Because being literal does not touch people’s emotions. Take a song like “Strange Fruit” [by Billie Holliday] for example. Nowhere in the song does she say “lynching is bad” but that’s what the song is about and that’s what the message is. It’s also about a larger social issue. So by creating a picture in your mind it’s far more effective emotionally than if she just came right out and said it. It’s far more effective to speak to people’s emotions through images, and the best way to do that is through indirect communication so that people can come to it as they will.
And often times if you’re being literal or blatant about it that will turn people away because they’ll go “oh, that’s a political message; I don’t want to get into that, I’m not really political.” If you’re a little more obtuse about it you might be able to slip by the defence mechanism.
How do you extract a broader message out of a concrete influence like the G20 Protests?
Well for me, the song that I wrote about [the G20 protests] was sort of my reflections on what I saw in more symbolic ways. I guess if you want to be poetic about something you use imagery to evoke the feelings that you’re feeling. Sometimes it’s not a very straight line from the image to the feeing. Sometimes it’s more meandering or obtuse [laughs], difficult to express.
New Believers is more frantic than The Thing and you’ve said this is partially because you’ve been feeling more frantic lately about the state of the world. What is there to be more frantic about now compared to 2010?
Nothing really. I would argue that they’re really new now at all today. I’m feeling more frantic because … I don’t know. That’s a good question. I don’t know how to answer it. I think maybe more frantic describes the music. Maybe I’m angrier.
That was also a year or so ago when I wrote that. A lot can change in a few months. But the record is about being hopeful for the future and channelling this energy and this spirit of protest as an evocation of optimism. Protesting is inherently an optimistic act. You don’t go out into the streets if you’re a cynic.

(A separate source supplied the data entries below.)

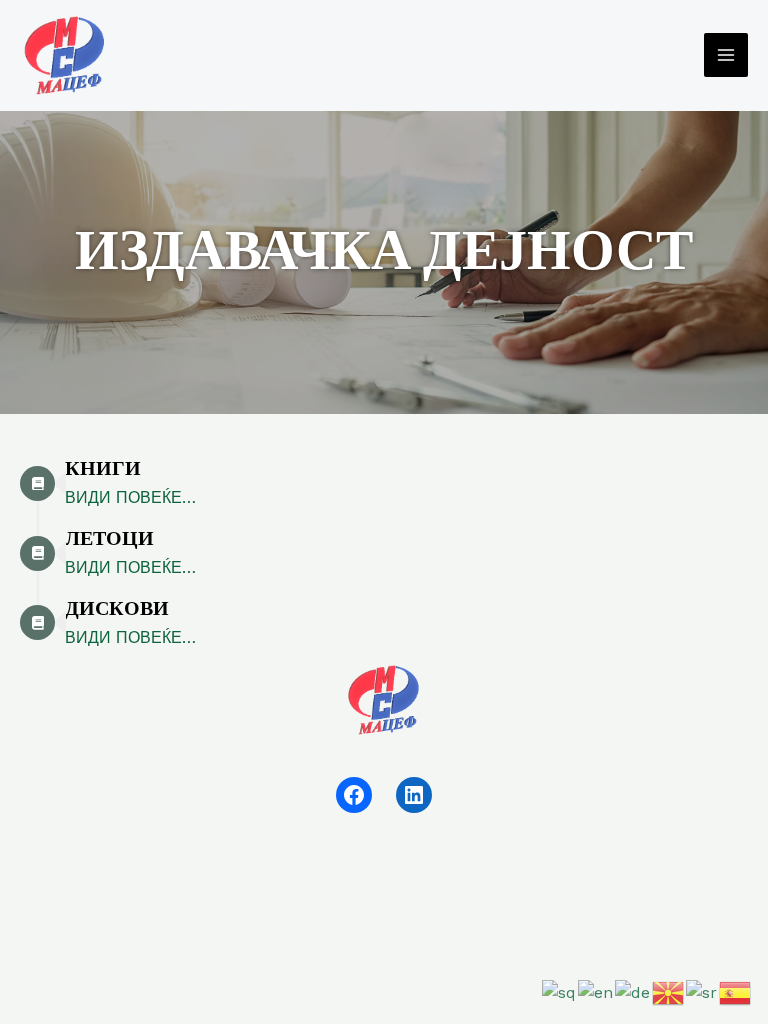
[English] (596, 991)
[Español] (736, 991)
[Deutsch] (633, 991)
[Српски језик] (702, 991)
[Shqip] (560, 991)
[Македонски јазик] (669, 991)
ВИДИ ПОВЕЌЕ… (130, 497)
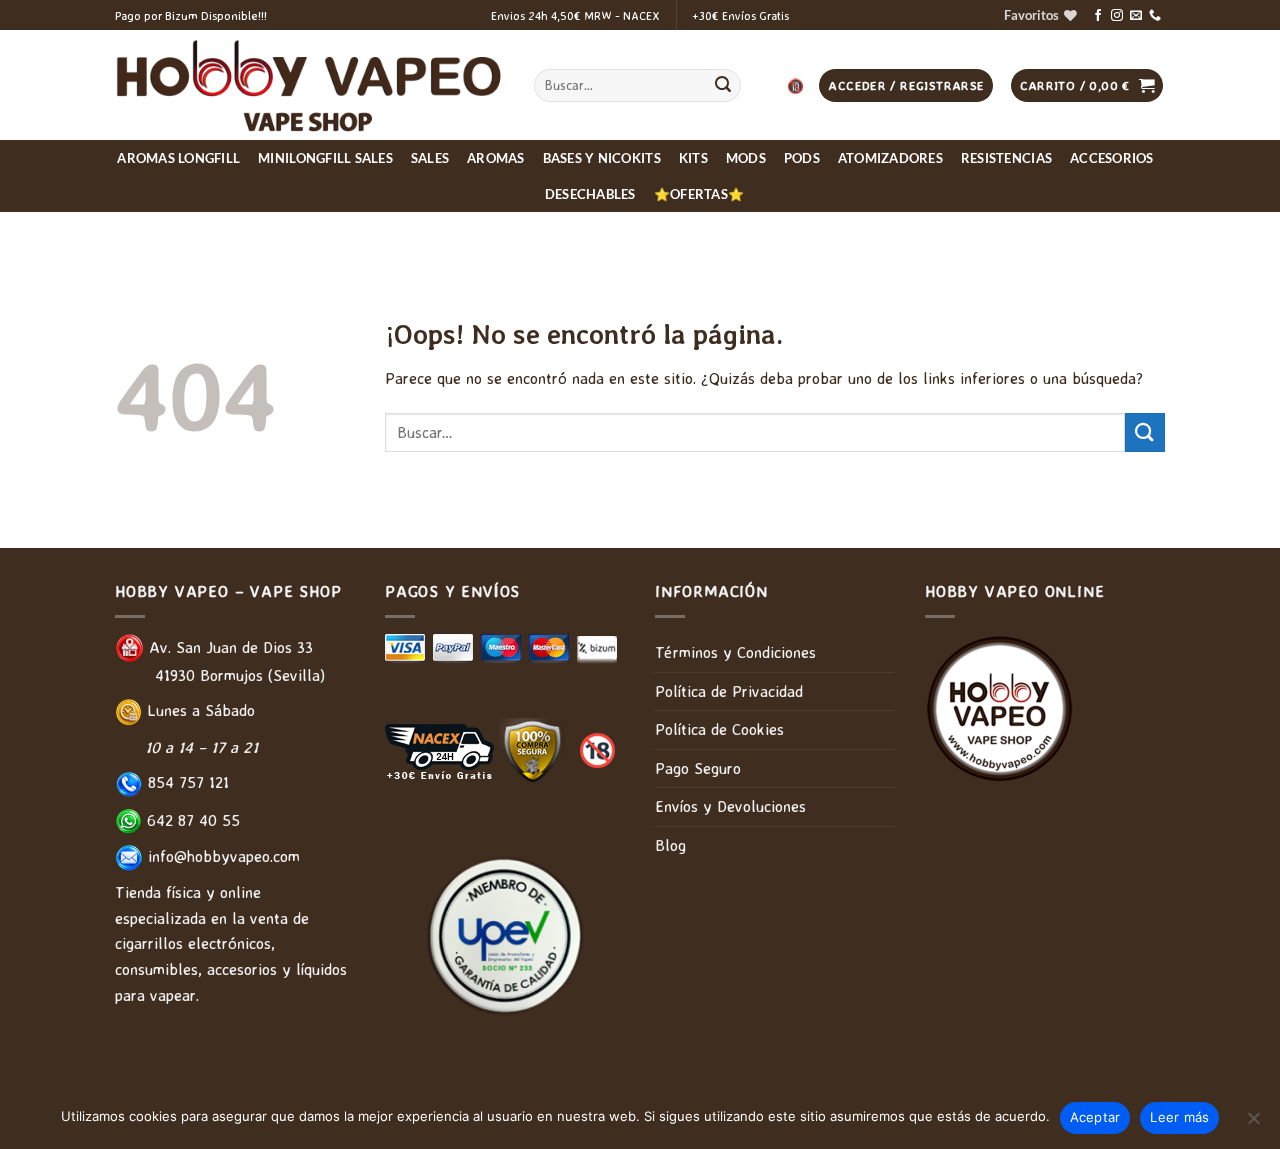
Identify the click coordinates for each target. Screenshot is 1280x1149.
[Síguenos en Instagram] (1117, 16)
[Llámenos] (1155, 16)
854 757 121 (186, 782)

What would a positively changed world look like to you?
Well, we just have to make political decisions based on the common good. Chris Hedges [an American journalist] said something that totally blew my mind—“The Occupy Movement, there’s nothing radical about it.” It’s people calling for the return of the rule of law. The Occupy Movement is really a very Conservative movement when you think about it. The radicals are the Neoliberalist maniacs who are in power, these people who are making these decisions based on nothing else but pure greed.
A positive way forward would be to turn the decision making towards the common good, which is what democracy is supposed to be about in the first place. This myth that profits will come trickling down to the many is a fucking myth. It was a myth back then and it’s still a myth now, but for some reason people still believe it. But where’s the proof?
Show me where the proof is. If it’s so good then why is well more than half the world still poor?